▸ **PAGE TEXT**
(begin)

A guy I've been buddies with for about 5 years now, - - bought a new house in a new neighborhood about 7 years ago, - - several of his DIY neighbors put up their own wooden fences (privacy, shadow-box, etc.).

Well my buddy, Fred, - - decides he wants a fence, too, - - but he wasn't confident enough to install it himself, - - so he calls in a 'pro' (fence guy out of the newspaper), - - Fred goes to work, - - the guy installs the fence, gets paid, end of story, right?

Two years later (right around when I met Fred), - - there's a real bad windstorm, - - Fred tells me 'his' is the only fence that fell, - - well, although the 'pro' fence guy tried and tried to avoid him, - - Fred finally made him fix it.

Oh, yeah, - - remember when I mentioned that the DIY fences (that stood in the wind) were all 'wooden', - - well, Fred's fence was FRIKKIN' chain link. Yes, you heard me right, - - CHAIN LINK!! Un-frikkin-believable!!


----------



## Mike Finley (Apr 28, 2004)

Damn, that must have been one hell of a shoddy job and a hell of a wind! Reminds me how on a sail boat in powerful enough winds the bare mast can drive it.


----------



## orionkf (Apr 7, 2005)

Tom R said:


> I would say it's the frost heave, - - the sides of the concrete 'conformed' to the rough edges of the hole, - - and gave the frozen ground a place to 'grab and lift', - - which demonstrates one of the reasons why sonotubes are so handy (not that they would normally be used, - - but they would prevent that problem). Anyway, I doubt if they'll lift much more than they already have.
> 
> Different methods for different soils and conditions would probably make perfect sense, - - but let's face it, - - not likely to happen in this day and age of "Who's the Cheapest"?




Instead of sonotube, what I do is slightly flare the bottom of the hole, aka "belling". Frost heave isn't that big of a problem here in South IL, but since I bring the concrete above grade, I figure the few extra cents of concrete is worth the piece of mind.


Orion


----------



## Guest (Feb 6, 2006)

any fence contractors out there? i build fences in the houston area and was hoping i had some brethren in here for some questions to be answered...


----------



## bcf (Mar 20, 2006)

Just joined texasfence. Been installing fences for 6 years now. Always on the look out for more fencers to chat with.


----------



## acme const. (Mar 26, 2006)

trying to get 20 ims


----------



## fletch (Apr 7, 2006)

Bufftech has a installation guide on it's website. You can find this online.
I am a fence contractor in NY. I am also a Bufftech dealer. The best way to install posts is using a "wet-mix" concrete. For a 5" x 5" posts we drill a 12" hole about 36" to 42" deep. A good deep foundation will mean a long lasting fence. Pour concrete about half way up. Once the concrete is in the hole slide your post into it. This will ensure concrete gets inside the post. In our expierience this is a key to longevity. DO NOT fill the entire post with concrete, this will lead to the post cracking when the weather changes. The vinyl will expand and contract. You can use aluminum stiffeners when installing gates. Do not use steel this will rust eventually and leak out on your maintenance free fence. You can find Bufftech vinyl very cheap online. Try going to Vinyl Fence Supply. They ship your order for free if you buy at least 2000 dollars worth, which is not hard to do.:clap: :no:


----------



## fletch (Apr 7, 2006)

(end)

▸ **COLLECTED DATA**
(begin)

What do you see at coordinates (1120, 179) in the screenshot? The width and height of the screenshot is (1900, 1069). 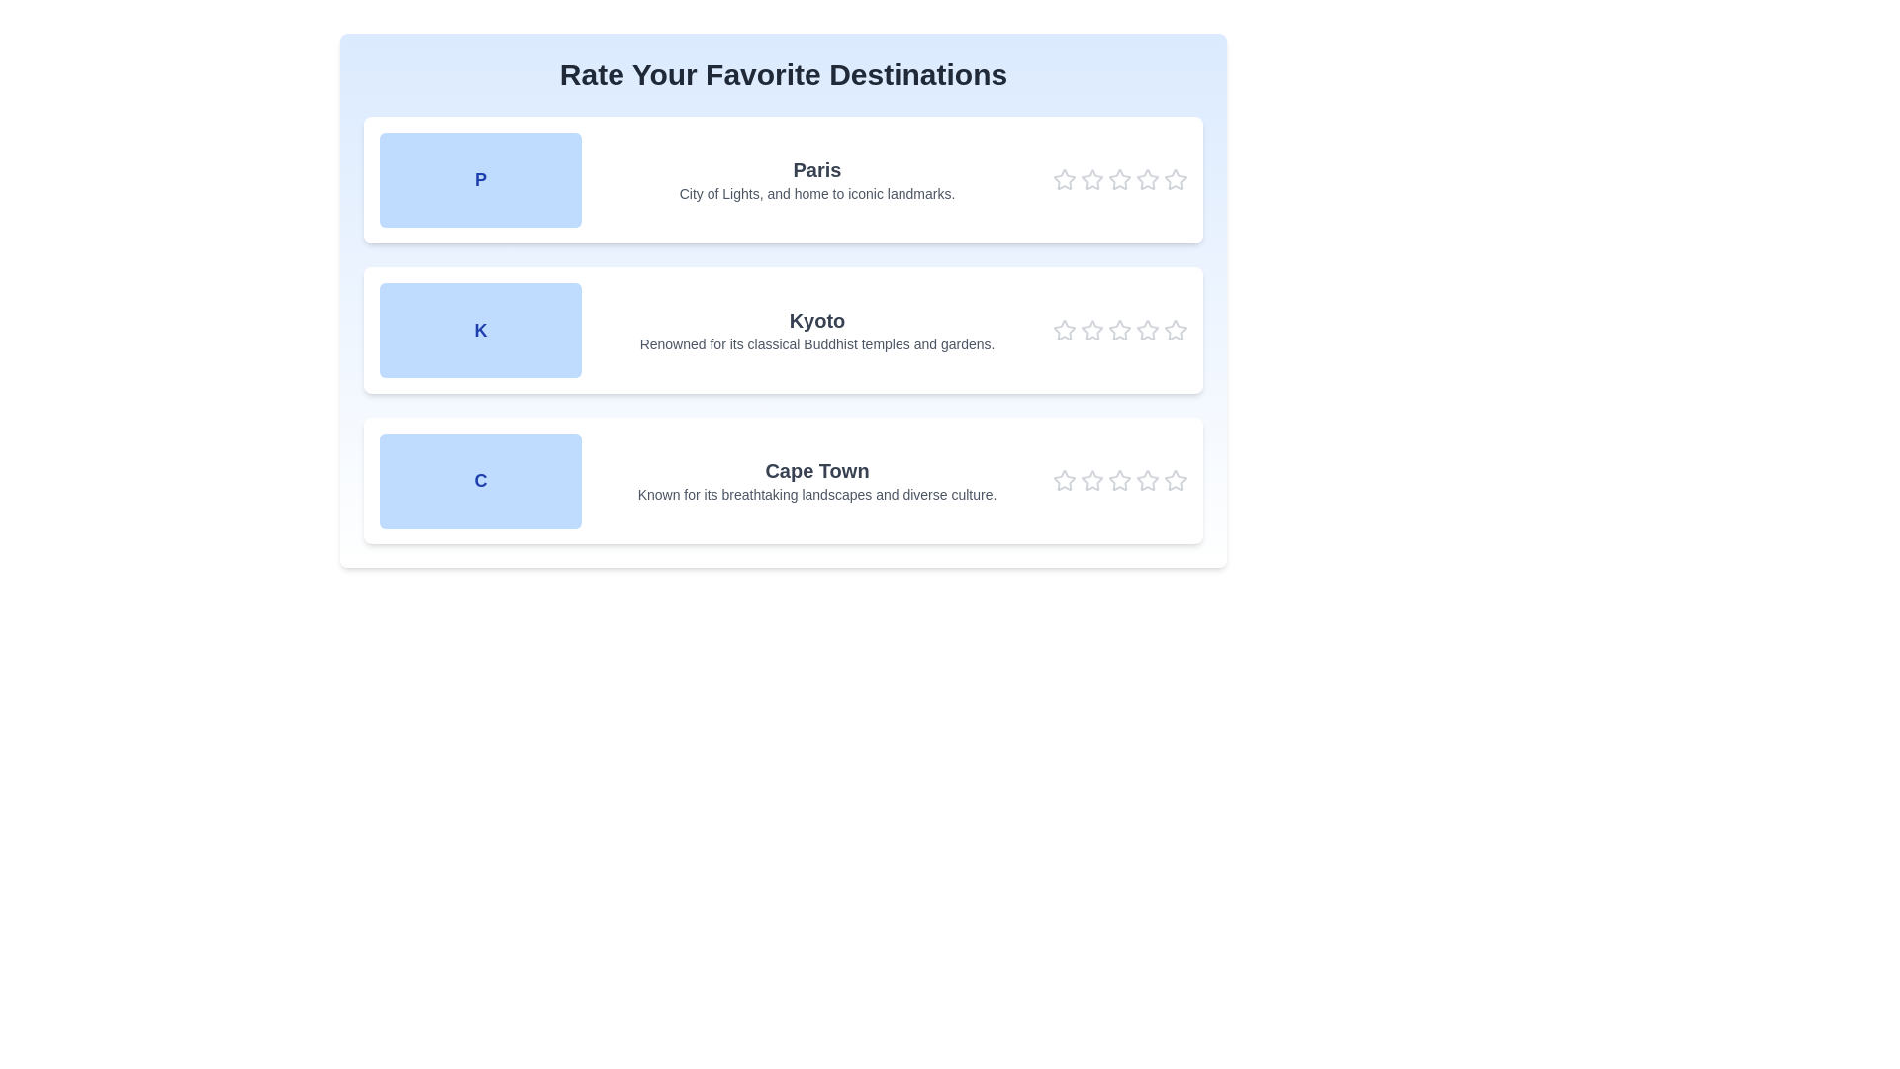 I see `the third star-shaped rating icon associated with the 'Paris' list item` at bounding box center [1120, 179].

(end)

Using the fence thread, answer these:
1. What type of fence did Fred's hired installer put up?
2. Where does orionkf say frost heave isn't much of a problem?
3. For 5" x 5" posts, what hole does fletch drill?
Answer from the fence thread alone, without using the data.

1. Chain link.
2. South IL.
3. A 12" hole about 36" to 42" deep.